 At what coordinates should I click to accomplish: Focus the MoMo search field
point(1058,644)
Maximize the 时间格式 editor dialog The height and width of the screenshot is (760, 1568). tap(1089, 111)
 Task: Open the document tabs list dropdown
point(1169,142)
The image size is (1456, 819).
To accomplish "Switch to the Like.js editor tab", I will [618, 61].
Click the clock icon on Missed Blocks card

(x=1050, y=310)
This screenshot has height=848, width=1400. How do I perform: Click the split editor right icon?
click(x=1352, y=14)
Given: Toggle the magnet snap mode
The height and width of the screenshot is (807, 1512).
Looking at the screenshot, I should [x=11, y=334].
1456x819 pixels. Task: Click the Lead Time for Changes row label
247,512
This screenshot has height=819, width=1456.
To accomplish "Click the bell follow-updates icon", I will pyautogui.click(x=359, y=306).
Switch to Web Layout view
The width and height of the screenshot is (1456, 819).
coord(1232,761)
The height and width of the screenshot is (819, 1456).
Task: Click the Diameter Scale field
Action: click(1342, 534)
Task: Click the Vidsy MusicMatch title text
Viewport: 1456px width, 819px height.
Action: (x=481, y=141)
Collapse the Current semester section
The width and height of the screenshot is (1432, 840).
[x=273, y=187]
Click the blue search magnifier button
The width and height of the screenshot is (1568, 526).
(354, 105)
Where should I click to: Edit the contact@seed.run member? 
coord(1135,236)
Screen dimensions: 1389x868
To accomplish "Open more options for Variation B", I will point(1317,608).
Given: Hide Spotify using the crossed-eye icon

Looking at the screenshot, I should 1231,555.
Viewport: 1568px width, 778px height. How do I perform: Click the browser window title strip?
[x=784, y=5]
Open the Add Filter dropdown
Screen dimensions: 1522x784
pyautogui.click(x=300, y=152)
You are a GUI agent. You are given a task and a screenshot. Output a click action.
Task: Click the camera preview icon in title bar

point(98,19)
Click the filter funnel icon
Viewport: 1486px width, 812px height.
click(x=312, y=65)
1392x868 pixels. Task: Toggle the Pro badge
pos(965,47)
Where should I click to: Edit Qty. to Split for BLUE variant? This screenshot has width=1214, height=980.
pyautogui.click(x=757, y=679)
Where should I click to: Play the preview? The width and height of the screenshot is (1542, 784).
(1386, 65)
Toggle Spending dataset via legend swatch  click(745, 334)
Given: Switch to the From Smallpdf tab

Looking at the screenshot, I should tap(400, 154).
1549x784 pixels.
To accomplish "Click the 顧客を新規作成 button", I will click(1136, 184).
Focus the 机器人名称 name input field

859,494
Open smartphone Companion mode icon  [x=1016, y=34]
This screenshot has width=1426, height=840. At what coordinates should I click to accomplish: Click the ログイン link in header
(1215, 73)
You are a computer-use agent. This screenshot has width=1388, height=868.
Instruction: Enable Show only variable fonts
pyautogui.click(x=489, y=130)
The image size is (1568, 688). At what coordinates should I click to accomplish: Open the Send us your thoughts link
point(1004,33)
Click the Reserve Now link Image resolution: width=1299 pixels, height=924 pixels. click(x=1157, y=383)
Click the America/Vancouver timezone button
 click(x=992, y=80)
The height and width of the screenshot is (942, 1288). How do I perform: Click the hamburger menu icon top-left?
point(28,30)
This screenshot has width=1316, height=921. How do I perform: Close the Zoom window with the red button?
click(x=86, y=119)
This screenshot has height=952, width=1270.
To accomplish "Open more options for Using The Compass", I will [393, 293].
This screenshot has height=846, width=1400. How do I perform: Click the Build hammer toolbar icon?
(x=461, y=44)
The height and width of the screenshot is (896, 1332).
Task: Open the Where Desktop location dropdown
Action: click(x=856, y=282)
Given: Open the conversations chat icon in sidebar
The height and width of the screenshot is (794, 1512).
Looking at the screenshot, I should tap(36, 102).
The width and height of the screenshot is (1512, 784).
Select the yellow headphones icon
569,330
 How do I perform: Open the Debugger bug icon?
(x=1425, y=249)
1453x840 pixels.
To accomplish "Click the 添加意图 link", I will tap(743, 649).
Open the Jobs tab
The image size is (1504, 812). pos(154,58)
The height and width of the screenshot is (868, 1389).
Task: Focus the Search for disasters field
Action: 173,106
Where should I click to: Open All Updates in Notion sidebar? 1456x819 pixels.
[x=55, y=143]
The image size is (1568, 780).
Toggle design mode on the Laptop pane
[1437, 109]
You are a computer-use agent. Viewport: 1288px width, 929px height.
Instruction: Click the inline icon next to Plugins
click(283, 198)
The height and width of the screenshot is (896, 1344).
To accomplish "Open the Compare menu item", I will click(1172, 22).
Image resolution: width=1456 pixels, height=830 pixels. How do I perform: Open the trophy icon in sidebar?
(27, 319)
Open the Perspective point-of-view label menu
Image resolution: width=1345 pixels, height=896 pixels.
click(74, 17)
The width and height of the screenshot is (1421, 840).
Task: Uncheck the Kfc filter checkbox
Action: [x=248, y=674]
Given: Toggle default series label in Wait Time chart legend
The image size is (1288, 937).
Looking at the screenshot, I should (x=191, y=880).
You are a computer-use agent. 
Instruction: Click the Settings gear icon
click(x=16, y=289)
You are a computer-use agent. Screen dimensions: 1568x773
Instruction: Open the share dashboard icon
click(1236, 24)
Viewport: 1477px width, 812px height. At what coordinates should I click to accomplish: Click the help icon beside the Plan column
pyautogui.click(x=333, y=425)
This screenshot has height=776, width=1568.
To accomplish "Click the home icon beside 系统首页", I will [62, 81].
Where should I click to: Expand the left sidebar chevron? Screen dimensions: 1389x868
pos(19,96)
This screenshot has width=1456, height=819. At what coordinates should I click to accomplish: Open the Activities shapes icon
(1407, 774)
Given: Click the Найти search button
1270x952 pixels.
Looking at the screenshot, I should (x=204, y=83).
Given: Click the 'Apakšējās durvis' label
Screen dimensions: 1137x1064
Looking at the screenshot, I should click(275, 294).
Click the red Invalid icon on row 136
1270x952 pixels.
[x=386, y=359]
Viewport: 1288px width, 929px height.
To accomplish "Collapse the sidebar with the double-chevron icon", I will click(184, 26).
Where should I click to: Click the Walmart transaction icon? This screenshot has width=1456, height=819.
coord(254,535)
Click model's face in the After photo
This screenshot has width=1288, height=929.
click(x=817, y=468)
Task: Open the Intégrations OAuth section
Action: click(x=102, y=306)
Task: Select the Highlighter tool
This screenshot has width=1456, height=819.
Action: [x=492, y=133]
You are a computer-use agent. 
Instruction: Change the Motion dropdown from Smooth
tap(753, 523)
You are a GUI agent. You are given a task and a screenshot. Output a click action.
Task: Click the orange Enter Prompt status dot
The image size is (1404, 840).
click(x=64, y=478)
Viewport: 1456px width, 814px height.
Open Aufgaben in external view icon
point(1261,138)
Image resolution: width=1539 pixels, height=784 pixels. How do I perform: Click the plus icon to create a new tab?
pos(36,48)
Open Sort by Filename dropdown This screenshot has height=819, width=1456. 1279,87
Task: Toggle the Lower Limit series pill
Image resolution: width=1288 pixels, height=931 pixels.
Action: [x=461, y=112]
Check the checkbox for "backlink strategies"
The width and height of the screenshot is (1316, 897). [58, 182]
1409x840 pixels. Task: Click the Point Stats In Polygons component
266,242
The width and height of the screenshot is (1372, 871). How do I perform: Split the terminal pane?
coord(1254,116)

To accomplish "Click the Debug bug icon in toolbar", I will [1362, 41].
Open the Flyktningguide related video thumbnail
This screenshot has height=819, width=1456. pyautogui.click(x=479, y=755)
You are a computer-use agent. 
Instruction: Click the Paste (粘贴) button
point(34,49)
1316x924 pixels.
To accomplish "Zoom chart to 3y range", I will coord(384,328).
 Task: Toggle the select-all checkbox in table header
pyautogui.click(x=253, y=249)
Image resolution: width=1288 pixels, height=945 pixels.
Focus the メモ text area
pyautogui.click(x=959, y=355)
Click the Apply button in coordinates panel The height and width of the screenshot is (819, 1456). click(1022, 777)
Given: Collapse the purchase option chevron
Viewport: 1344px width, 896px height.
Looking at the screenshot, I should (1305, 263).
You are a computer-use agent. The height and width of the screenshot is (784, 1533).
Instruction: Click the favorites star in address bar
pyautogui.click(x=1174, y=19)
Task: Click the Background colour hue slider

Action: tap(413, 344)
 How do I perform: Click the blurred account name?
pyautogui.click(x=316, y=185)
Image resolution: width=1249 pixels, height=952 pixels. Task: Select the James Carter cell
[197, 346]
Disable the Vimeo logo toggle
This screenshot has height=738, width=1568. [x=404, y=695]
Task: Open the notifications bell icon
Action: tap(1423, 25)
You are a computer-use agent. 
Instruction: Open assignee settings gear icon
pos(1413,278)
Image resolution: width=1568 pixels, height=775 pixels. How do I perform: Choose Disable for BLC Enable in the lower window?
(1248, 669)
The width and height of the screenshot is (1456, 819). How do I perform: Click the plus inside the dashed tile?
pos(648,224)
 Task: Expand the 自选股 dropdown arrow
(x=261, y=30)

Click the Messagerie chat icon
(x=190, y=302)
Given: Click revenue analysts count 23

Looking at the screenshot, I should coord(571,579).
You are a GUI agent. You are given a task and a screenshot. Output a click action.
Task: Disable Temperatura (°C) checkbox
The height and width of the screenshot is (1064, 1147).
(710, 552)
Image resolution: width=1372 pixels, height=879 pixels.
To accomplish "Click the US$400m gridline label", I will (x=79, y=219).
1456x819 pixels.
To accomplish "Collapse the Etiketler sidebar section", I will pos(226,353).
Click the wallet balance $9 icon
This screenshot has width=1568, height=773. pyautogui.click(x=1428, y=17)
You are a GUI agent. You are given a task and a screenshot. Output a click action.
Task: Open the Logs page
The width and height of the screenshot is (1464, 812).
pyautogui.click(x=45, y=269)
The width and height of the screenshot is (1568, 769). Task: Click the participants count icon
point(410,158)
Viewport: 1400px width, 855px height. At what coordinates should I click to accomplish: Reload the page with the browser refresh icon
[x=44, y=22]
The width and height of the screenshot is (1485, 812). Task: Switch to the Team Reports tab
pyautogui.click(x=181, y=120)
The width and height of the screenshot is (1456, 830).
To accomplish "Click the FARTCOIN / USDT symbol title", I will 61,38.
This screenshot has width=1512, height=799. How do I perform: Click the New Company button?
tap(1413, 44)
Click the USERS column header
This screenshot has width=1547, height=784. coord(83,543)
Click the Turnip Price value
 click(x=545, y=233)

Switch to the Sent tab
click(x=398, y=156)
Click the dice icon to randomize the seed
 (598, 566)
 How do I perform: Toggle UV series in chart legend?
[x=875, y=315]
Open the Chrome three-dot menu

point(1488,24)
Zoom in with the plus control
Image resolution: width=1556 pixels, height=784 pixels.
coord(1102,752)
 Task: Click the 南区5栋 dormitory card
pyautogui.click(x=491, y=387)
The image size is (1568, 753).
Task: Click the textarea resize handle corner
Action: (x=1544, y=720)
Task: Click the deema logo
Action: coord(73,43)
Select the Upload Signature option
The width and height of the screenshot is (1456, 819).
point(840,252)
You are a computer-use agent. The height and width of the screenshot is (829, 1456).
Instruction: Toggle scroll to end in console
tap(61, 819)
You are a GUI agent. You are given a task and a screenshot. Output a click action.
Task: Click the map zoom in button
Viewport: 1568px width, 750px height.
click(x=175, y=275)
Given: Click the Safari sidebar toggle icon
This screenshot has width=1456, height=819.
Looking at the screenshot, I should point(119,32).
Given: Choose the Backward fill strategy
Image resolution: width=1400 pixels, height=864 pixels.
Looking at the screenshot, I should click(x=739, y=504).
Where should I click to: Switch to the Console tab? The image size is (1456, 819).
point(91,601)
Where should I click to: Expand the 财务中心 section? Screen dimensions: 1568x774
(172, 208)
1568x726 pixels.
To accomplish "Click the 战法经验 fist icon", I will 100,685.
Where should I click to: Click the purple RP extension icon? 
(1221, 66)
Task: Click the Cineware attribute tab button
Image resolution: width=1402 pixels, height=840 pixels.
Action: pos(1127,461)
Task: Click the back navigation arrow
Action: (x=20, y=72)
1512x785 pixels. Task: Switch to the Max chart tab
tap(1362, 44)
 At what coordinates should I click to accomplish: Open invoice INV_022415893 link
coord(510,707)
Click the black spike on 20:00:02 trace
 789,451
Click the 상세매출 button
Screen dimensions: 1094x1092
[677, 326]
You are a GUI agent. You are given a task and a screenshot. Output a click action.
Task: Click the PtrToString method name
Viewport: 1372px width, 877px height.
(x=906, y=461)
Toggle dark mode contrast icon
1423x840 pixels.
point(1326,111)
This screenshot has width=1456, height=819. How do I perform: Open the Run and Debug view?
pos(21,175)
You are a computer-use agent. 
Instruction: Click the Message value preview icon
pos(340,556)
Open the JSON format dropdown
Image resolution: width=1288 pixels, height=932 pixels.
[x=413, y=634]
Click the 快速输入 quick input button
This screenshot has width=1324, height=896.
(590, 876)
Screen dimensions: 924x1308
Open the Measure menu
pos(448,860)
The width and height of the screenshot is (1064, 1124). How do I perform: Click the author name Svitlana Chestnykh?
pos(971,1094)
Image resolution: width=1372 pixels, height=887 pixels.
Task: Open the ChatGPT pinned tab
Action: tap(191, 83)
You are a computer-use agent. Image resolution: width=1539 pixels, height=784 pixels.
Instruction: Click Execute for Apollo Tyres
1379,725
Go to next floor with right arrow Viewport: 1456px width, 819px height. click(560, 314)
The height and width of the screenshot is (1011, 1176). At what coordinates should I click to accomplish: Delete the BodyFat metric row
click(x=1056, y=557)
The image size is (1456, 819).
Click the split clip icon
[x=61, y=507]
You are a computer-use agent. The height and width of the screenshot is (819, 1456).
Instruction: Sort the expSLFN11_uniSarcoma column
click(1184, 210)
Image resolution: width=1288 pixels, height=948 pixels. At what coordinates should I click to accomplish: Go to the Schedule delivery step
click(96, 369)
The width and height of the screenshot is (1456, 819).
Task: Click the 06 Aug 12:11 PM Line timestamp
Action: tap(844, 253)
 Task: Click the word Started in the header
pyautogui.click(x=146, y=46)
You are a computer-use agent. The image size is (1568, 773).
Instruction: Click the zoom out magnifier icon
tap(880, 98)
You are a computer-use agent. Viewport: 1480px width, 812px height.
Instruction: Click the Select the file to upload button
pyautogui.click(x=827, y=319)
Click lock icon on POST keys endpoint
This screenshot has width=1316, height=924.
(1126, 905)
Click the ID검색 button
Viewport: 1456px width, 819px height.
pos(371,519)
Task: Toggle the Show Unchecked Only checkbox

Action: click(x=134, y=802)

###

### Task prompt
Take from the entries every line that has the string "options".

### Solved problem
To accomplish "Open more options for Variation B", I will point(1317,608).
To accomplish "Open more options for Using The Compass", I will [393, 293].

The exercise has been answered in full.